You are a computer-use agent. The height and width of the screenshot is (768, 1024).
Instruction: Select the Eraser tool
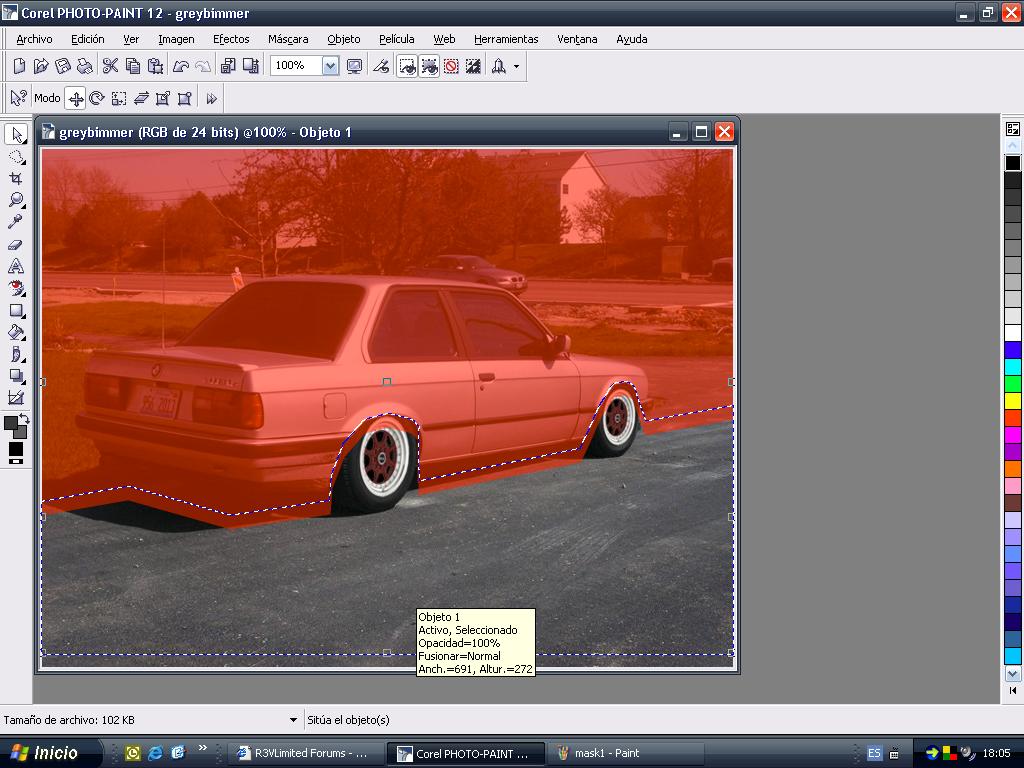16,244
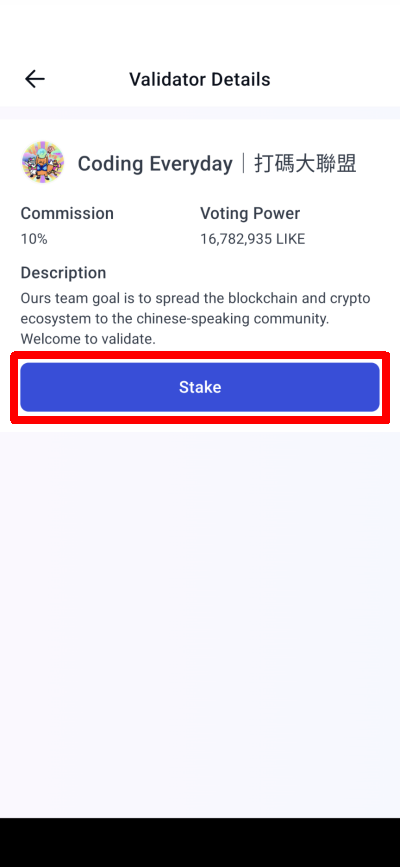Screen dimensions: 400x867
Task: Tap the Coding Everyday validator name
Action: pos(155,164)
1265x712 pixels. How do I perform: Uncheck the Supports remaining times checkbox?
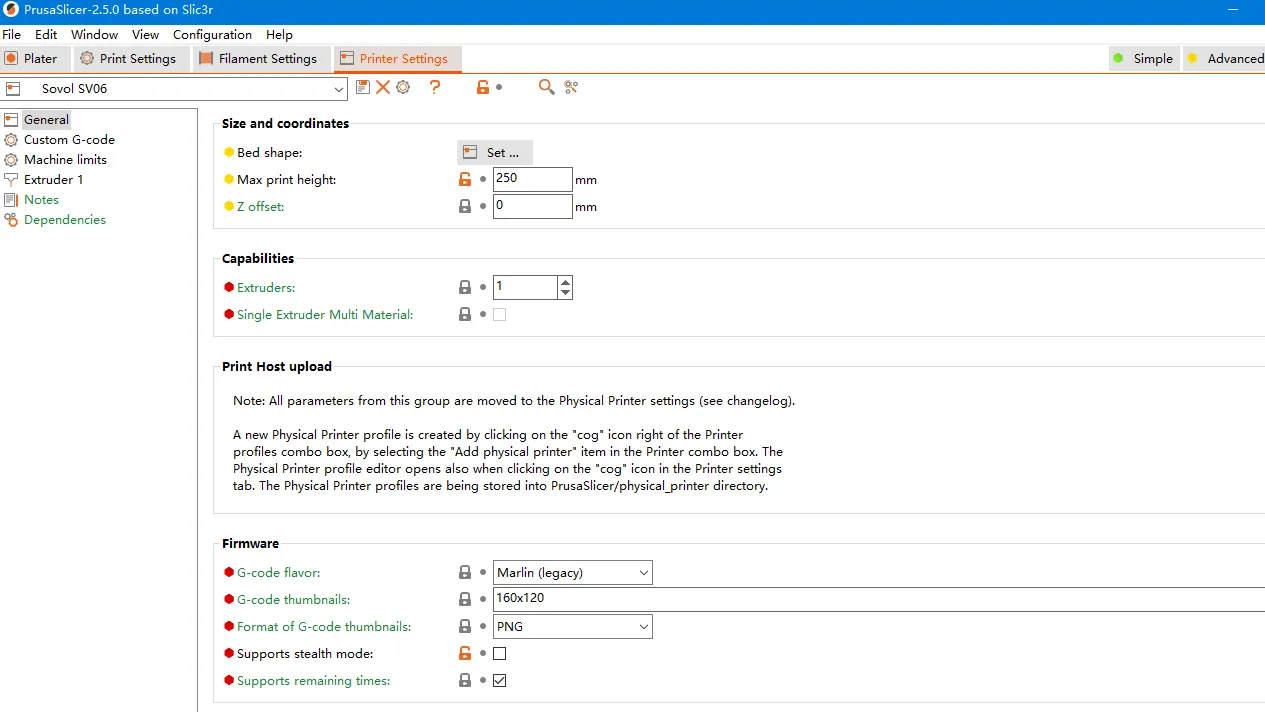(x=500, y=681)
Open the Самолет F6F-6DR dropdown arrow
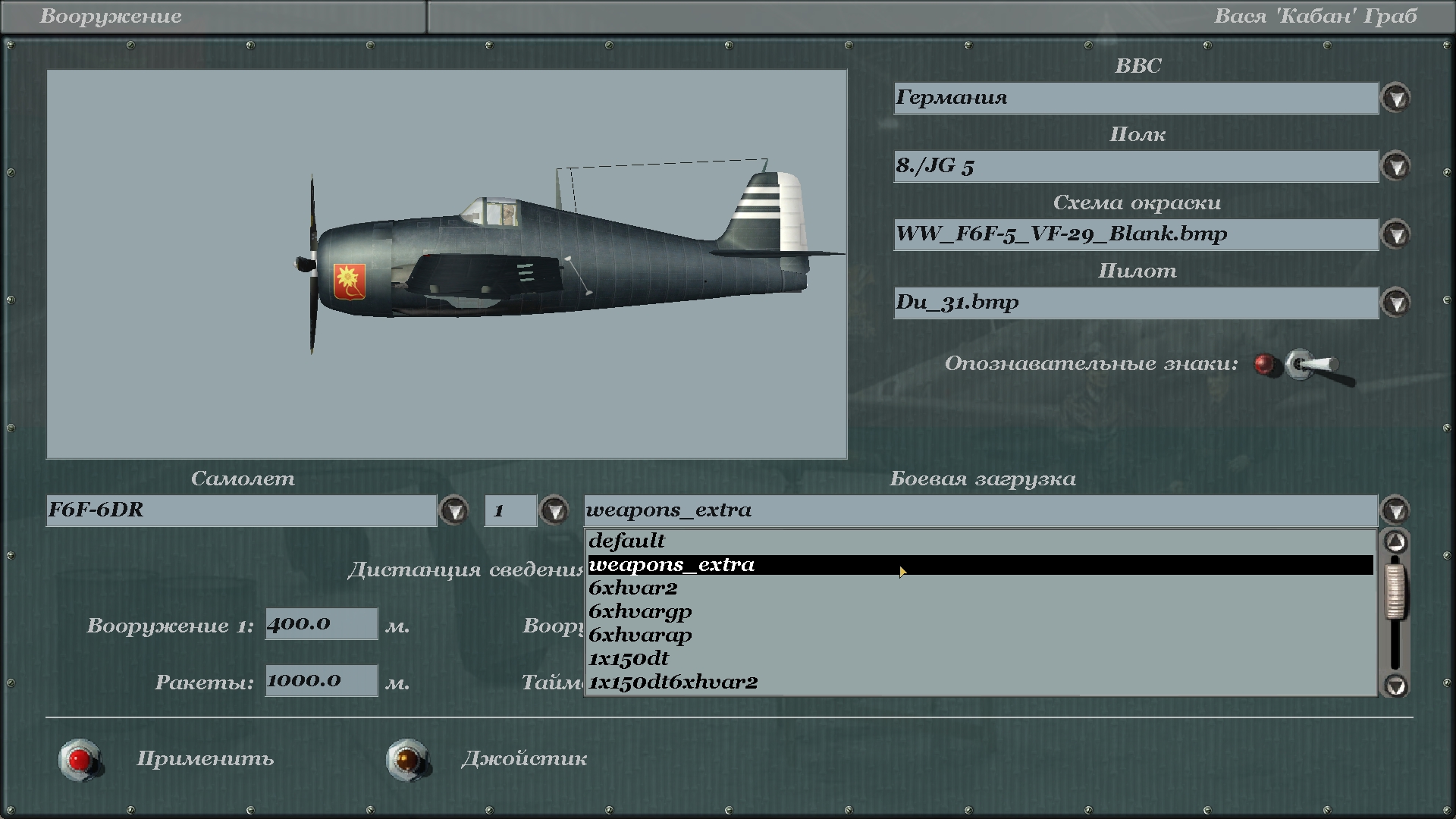The width and height of the screenshot is (1456, 819). [x=454, y=510]
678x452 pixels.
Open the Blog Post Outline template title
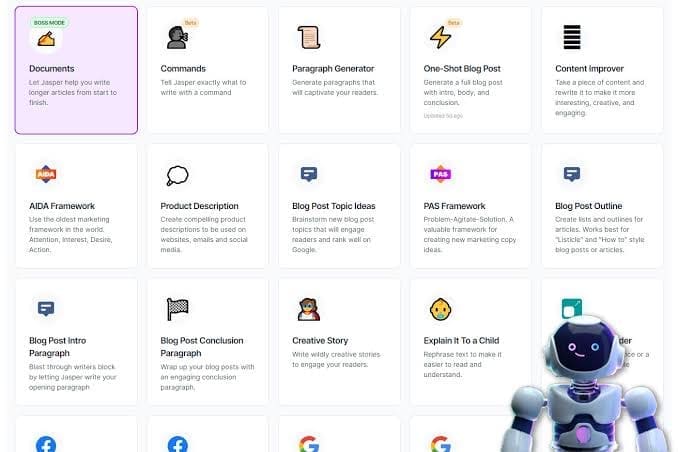(590, 206)
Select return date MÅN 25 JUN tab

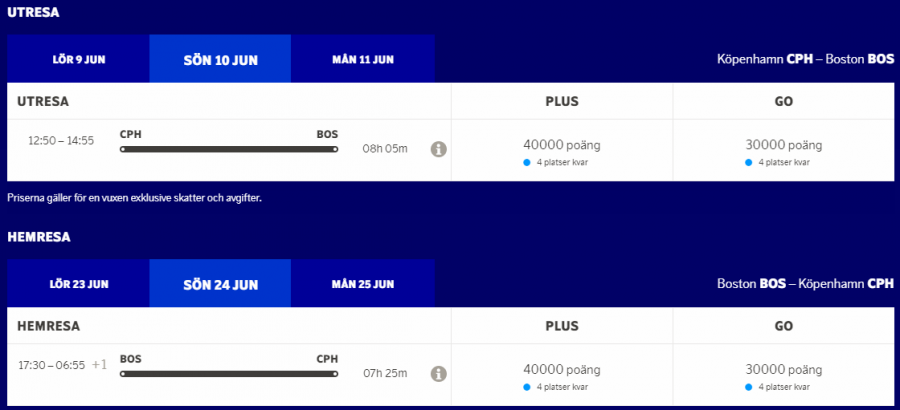click(x=363, y=284)
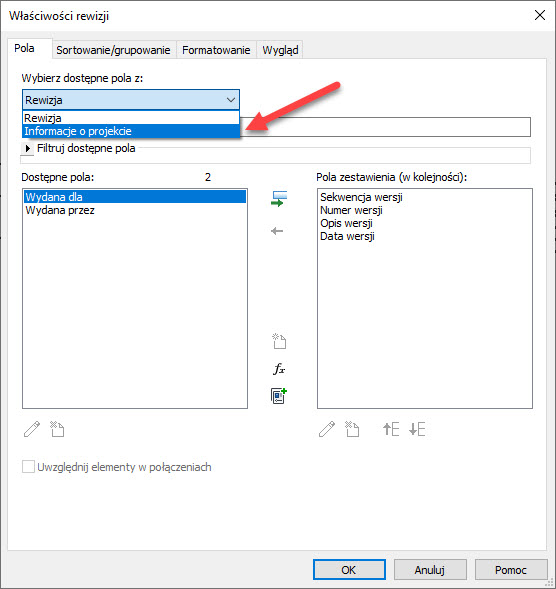Screen dimensions: 556x589
Task: Click the combine parameters icon
Action: click(279, 396)
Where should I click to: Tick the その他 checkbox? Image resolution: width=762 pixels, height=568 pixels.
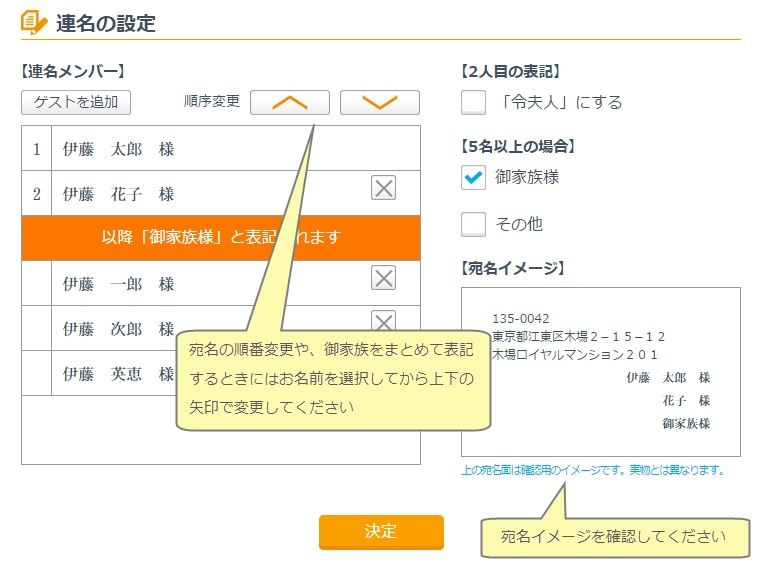(x=474, y=224)
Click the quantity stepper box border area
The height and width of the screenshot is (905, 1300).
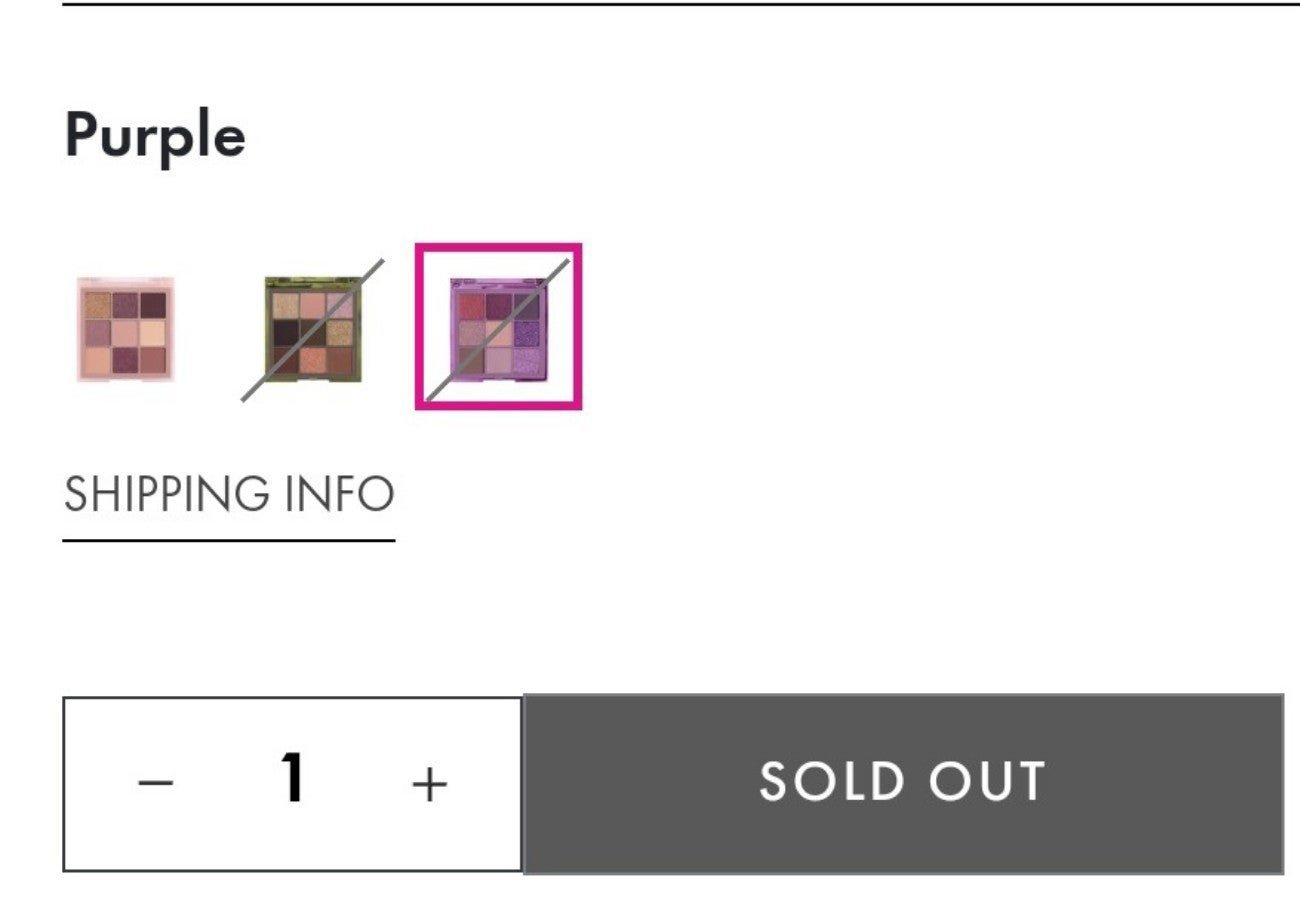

• • • • •

- What this task involves -
Reproduce all the data above with every "checkbox" switched to "check box" and nothing else altered. Omit the pictures.

- Solution for this task -
You are a computer-use agent. The height and width of the screenshot is (768, 1024).
Instruction: Select the Eraser tool
16,244
Screen dimensions: 400x867
Task: Tap the Coding Everyday validator name
Action: pos(155,164)
1265x712 pixels. How do I perform: Uncheck the Supports remaining times check box?
(x=500, y=681)
Open the Самолет F6F-6DR dropdown arrow
The width and height of the screenshot is (1456, 819). [x=454, y=510]
678x452 pixels.
Open the Blog Post Outline template title
(590, 206)
Select return date MÅN 25 JUN tab

click(x=363, y=284)
Screen dimensions: 556x589
Task: Click the combine parameters icon
Action: click(279, 396)
Where should I click to: Tick the その他 check box? Image resolution: width=762 pixels, height=568 pixels.
(x=474, y=224)
Click the quantity stepper box border area
The height and width of the screenshot is (905, 1300).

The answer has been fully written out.